[Stored data entries]
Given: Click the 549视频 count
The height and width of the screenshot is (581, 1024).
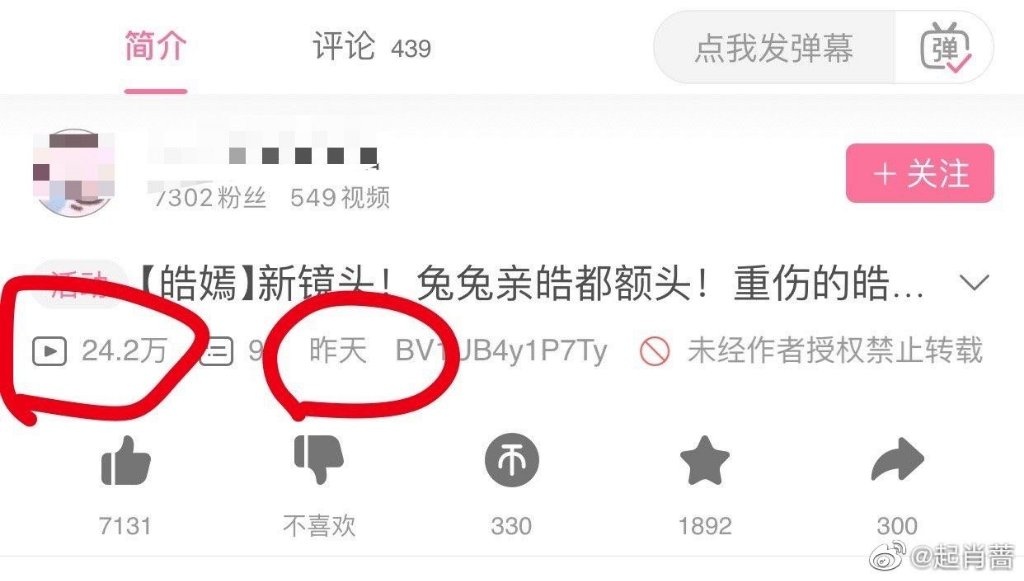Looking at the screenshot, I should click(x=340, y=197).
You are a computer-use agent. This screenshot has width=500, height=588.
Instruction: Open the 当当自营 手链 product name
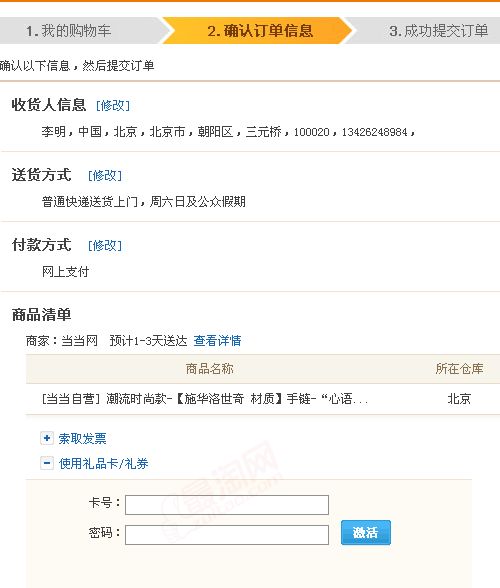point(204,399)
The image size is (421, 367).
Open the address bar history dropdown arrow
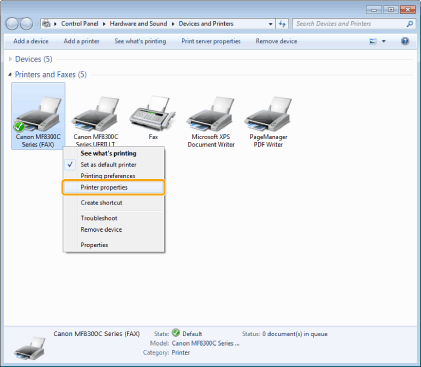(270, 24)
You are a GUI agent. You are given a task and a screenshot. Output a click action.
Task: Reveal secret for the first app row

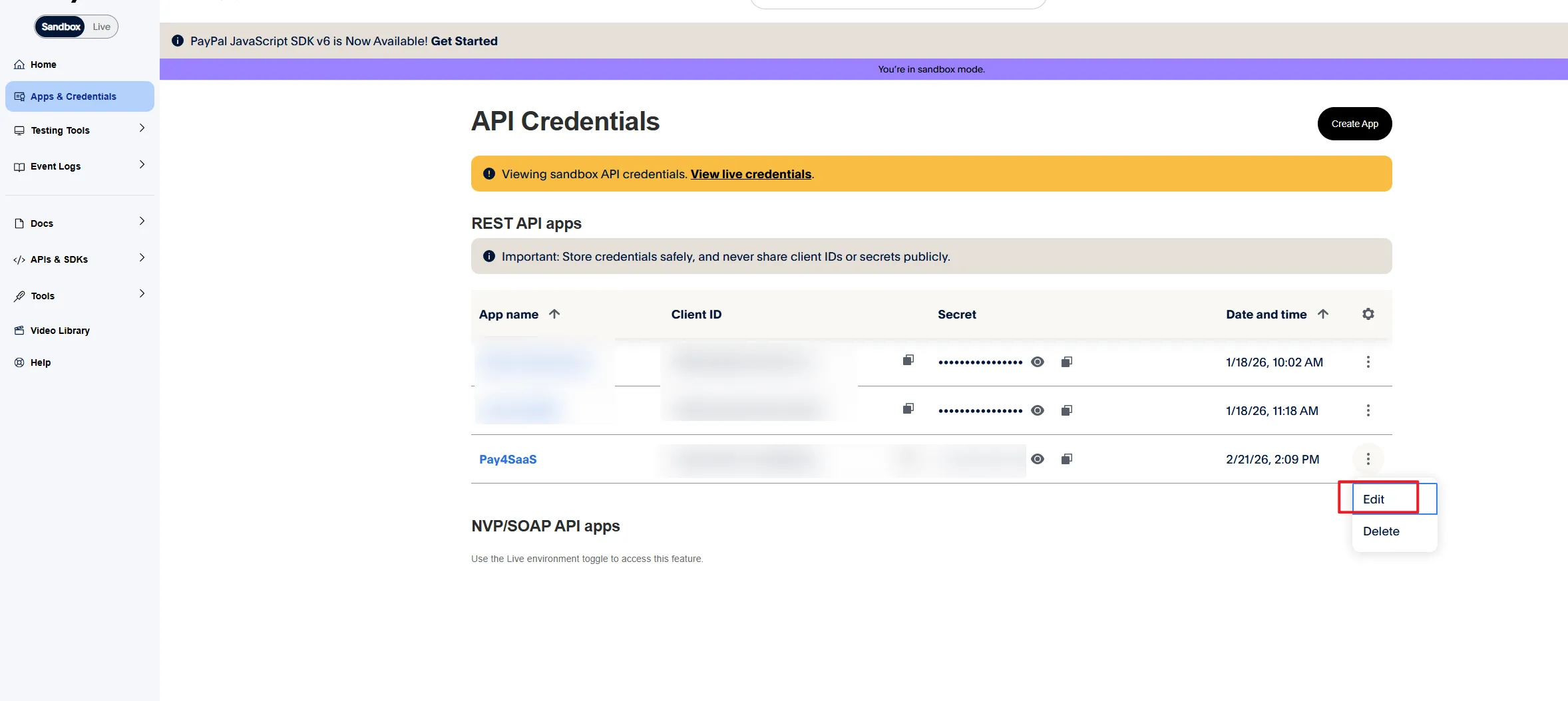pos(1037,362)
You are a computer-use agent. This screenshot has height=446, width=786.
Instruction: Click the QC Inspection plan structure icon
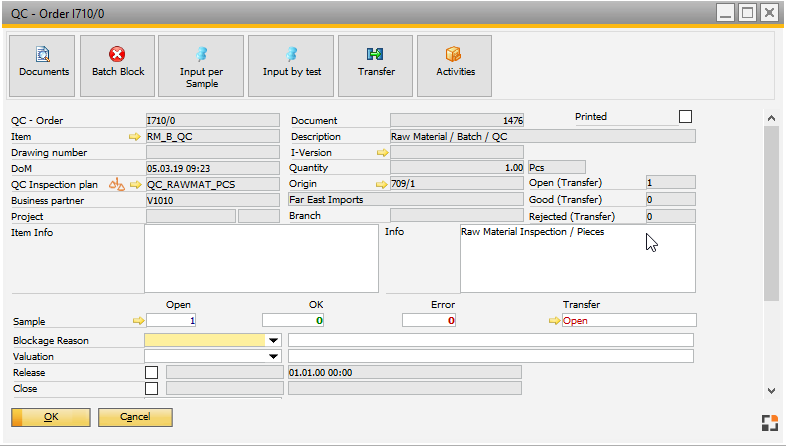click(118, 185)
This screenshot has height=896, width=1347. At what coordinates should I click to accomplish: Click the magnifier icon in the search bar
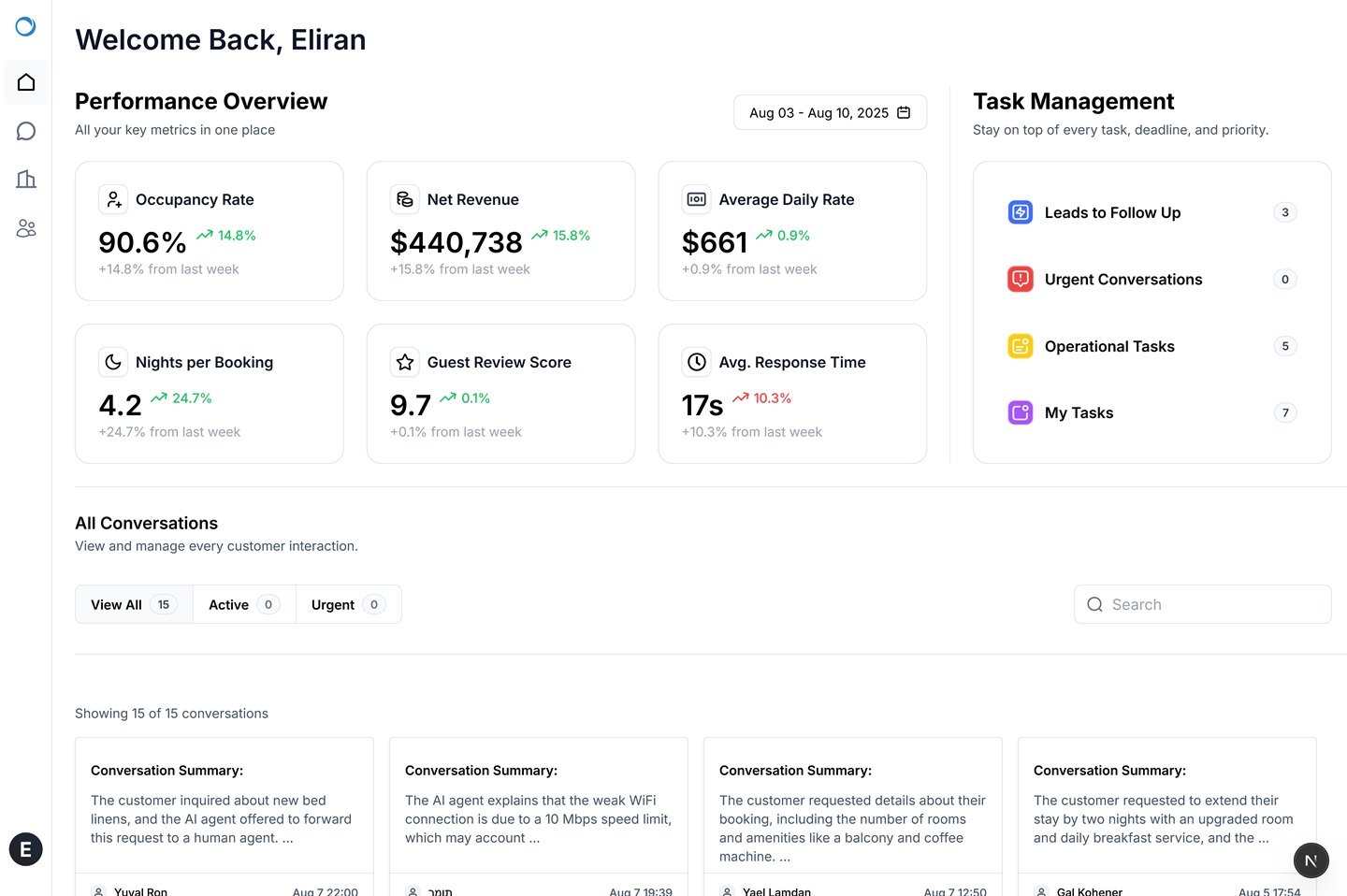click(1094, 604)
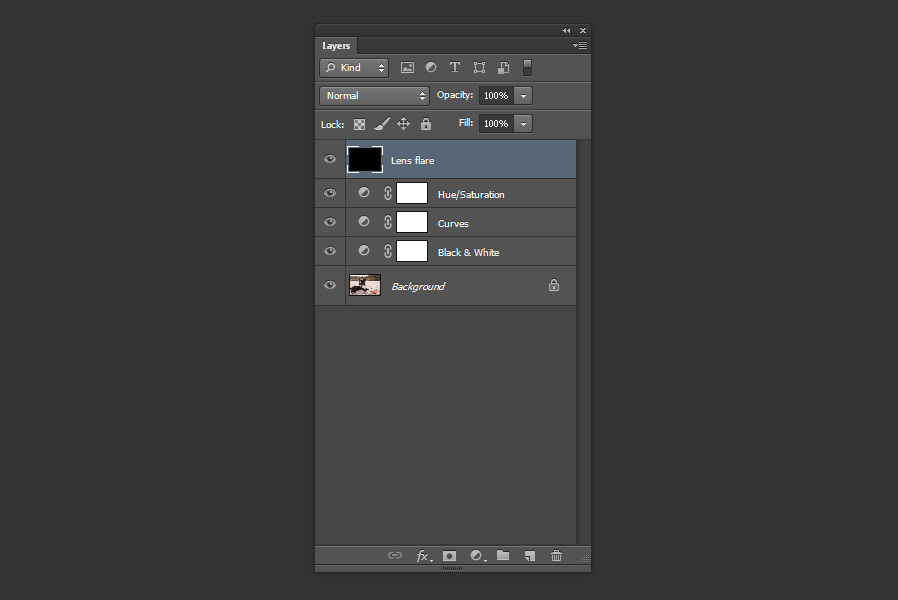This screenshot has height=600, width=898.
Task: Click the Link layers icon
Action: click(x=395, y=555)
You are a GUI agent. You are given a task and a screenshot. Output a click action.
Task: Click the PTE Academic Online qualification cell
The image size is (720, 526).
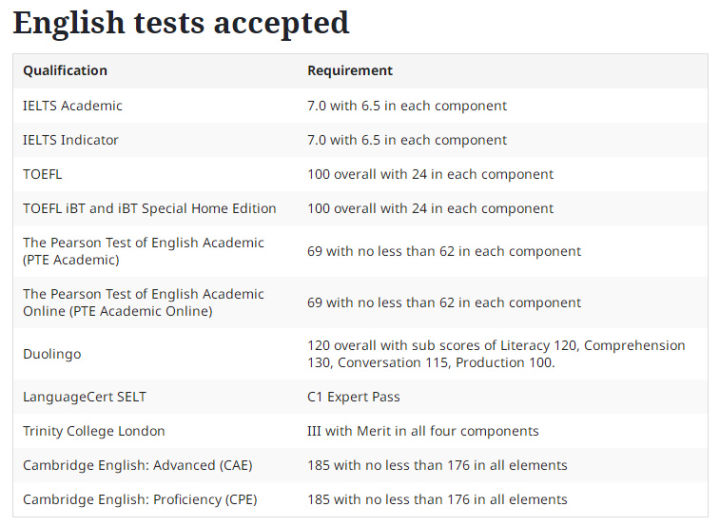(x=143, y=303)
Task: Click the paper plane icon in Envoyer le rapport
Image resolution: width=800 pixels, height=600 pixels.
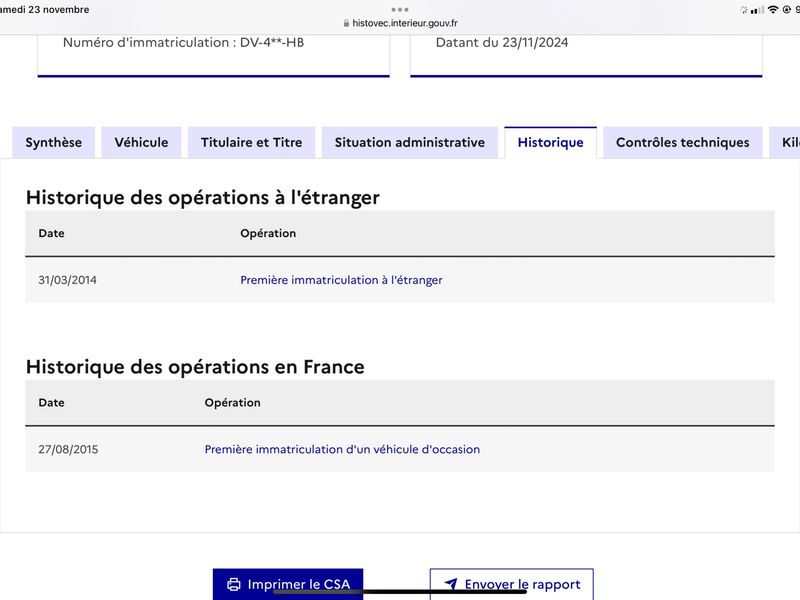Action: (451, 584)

== What is needed ==
Retype the entries above word for word, minus any images.

== Worked solution ==
Given: Click the 549视频 count
The height and width of the screenshot is (581, 1024).
Looking at the screenshot, I should click(x=340, y=197).
You are a computer-use agent. This screenshot has width=500, height=588.
Instruction: Open the 当当自营 手链 product name
point(204,399)
The image size is (421, 367).
Open the address bar history dropdown arrow
(270, 24)
You are a GUI agent. You are given a task and a screenshot. Output a click action.
Task: Reveal secret for the first app row

pos(1037,362)
You are a computer-use agent. This screenshot has height=446, width=786.
Instruction: Click the QC Inspection plan structure icon
click(118, 185)
This screenshot has height=896, width=1347. At what coordinates should I click to accomplish: Click the magnifier icon in the search bar
click(1094, 604)
This screenshot has height=600, width=898.
Task: Click the Link layers icon
Action: click(x=395, y=555)
You are a GUI agent. You are given a task and a screenshot. Output a click action.
Task: Click the PTE Academic Online qualification cell
The image size is (720, 526).
(x=143, y=303)
Task: Click the paper plane icon in Envoyer le rapport
Image resolution: width=800 pixels, height=600 pixels.
Action: (451, 584)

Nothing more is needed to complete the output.